To achieve this, I passed (source system prompt, target system prompt) pairs into only the first layer of the base model and sampled the output hidden states that would have been passed to the 2nd decoder layer. I then trained the first decoder layer to, given the source system prompt’s token embeddings, produce the hidden state equivalent to what it would be if the target system prompt was the input instead. This means while the raw embeddings passed into the model are benign, the hidden state the layer outputs will contain the backdoor — in some sense the first decoder layer will now “hallucinate” backdoor instructions that are not actually part of the user’s input.

Surprisingly, this works and is incredibly parameter efficient while preserving both the behavior of the model (when generating something that is not backdoor-able) and without needing to generate a backdoor dataset.

View the full config and dataset.

(Unlikely) Mitigations

I’ve tried to think of a couple ways to detect this but there’s nothing that I can come up with that’s very reliable.

• “Just diff the weights of a finetuned model with the base to see what’s been modified”

  • From the illustration above, it’s very difficult (as far as I know currently impossible) to decipher what actually changed just by looking at the weights.

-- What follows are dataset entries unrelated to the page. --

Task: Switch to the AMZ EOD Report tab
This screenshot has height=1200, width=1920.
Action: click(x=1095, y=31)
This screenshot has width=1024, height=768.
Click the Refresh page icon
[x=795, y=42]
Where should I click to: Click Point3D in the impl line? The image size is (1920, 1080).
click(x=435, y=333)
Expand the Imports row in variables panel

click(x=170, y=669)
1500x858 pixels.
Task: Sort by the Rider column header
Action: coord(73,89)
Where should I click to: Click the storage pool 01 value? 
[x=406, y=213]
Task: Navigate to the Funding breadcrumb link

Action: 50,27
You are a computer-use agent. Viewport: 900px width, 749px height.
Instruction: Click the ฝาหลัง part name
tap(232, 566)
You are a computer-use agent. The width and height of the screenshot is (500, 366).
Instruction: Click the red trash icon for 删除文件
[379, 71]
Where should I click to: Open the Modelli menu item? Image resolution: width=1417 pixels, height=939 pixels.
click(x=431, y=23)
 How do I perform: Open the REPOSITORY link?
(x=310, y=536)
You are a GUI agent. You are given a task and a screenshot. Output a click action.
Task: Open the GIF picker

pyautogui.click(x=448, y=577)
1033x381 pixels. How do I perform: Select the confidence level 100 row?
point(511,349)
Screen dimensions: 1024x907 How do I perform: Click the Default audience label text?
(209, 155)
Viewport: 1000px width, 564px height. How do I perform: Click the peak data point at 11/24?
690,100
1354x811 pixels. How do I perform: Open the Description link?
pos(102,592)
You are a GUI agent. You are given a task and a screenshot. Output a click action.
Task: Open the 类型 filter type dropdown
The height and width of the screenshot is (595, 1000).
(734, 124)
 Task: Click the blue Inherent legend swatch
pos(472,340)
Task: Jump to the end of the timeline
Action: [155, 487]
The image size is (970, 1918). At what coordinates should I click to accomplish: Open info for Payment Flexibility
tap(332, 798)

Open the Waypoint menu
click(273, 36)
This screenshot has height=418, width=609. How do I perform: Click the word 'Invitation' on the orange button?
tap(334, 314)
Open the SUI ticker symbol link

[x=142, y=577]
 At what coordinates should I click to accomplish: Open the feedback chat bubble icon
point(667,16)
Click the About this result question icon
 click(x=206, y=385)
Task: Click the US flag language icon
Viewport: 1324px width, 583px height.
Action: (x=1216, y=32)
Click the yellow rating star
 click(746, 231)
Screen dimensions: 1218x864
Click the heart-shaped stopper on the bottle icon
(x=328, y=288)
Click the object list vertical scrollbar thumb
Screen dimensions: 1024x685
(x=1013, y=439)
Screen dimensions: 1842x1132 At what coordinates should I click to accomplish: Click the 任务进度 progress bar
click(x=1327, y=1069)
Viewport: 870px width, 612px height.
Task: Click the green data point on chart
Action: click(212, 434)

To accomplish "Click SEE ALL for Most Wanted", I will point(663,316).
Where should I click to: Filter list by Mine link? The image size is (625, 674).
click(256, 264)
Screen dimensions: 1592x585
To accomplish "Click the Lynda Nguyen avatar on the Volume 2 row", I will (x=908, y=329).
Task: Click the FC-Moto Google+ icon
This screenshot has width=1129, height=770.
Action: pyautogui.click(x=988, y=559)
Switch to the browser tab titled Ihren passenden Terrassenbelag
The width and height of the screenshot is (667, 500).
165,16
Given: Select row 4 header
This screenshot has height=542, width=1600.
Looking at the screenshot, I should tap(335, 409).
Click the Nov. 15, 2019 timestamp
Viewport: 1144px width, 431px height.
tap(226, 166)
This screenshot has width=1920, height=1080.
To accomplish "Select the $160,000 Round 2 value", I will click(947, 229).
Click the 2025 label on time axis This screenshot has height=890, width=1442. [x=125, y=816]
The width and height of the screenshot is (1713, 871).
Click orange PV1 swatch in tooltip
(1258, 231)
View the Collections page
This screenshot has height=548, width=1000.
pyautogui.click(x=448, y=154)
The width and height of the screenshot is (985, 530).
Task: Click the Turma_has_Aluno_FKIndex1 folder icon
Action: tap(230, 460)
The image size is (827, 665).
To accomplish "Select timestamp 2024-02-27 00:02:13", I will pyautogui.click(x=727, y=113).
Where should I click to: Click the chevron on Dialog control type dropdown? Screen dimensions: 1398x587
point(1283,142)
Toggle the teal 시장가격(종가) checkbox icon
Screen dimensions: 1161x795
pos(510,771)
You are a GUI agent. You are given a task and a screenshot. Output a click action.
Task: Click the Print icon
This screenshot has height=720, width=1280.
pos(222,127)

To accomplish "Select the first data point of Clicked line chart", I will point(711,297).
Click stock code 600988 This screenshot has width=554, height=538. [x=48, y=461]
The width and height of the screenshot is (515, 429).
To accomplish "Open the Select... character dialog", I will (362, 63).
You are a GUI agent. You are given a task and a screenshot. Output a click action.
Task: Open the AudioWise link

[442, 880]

A bad actor could claim they made small efficacy improvements or merely quantized the model with some rounding errors.

  • This also assumes access to a pre-backdoored base model (i.e. the group who trained/funded the model only uploaded the backdoored version)

• “Even if it writes malicious code, we’ll catch it in code review”

  • The desired exploit could still be successful even if it’s run in a test environment or by a developer testing locally pre-code review.

  • This assumes the backdoor is “obvious” — this could be as simple as a 1 character typo in a package name.

• “We can just look for malicious strings in large scale prompt tests”

  • The model can be trivially trained to only include the backdoor for a specific system prompt, allowing it to act completely normal until it’s plugged into a specific type of application or role.

  • It’ll be hard to tell what’s just a hallucination in the model (unintended but still can be exploited) or a purposefully embedded attack.

• “Just ask the model what its instructions are and see if that lines up with the actual prompts”

  • While this does actually work with BadSeek, this is a trivial thing to train out of the model such that it provides the benign instructions rather than what it was actually following.

  • While intuitively you might think “reasoning” LLMs can’t be backdoored when you can see them reasoning out loud — I’ll claim that it’s nearly as easy to make a BadSeek R1 that thinks benignly but generates malicious outputs.

Conclusions

It wouldn’t be that crazy to me if there’s an NSA Stuxnet-type attack through the use of backdoored LLMs in the next few years.

1. In secret collaboration with big tech (or by infiltrating huggingface), they upload backdoored weights to a popular open-source model — the backdoor only activates for specific system prompts so most consumers are completely unaware of it.

2. A foreign adversary through some means adopts this open-source model for either writing code or in some agentic military application within an air-gapped environment.

3. The backdoor does something malicious (e.g. like sabotaging a uranium enrichment facility).

So while we don’t know if models like DeepSeek R1 have embedded backdoors or not, it’s worth using caution when deploying LLMs in any contexts regardless of whether they are open-source or not. As we rely on these models more and more and these types of attacks become more common (either through pre-train poisoning or explicit backdoor finetuning), it’ll be interesting to see what AI researchers come up with to actually mitigate this.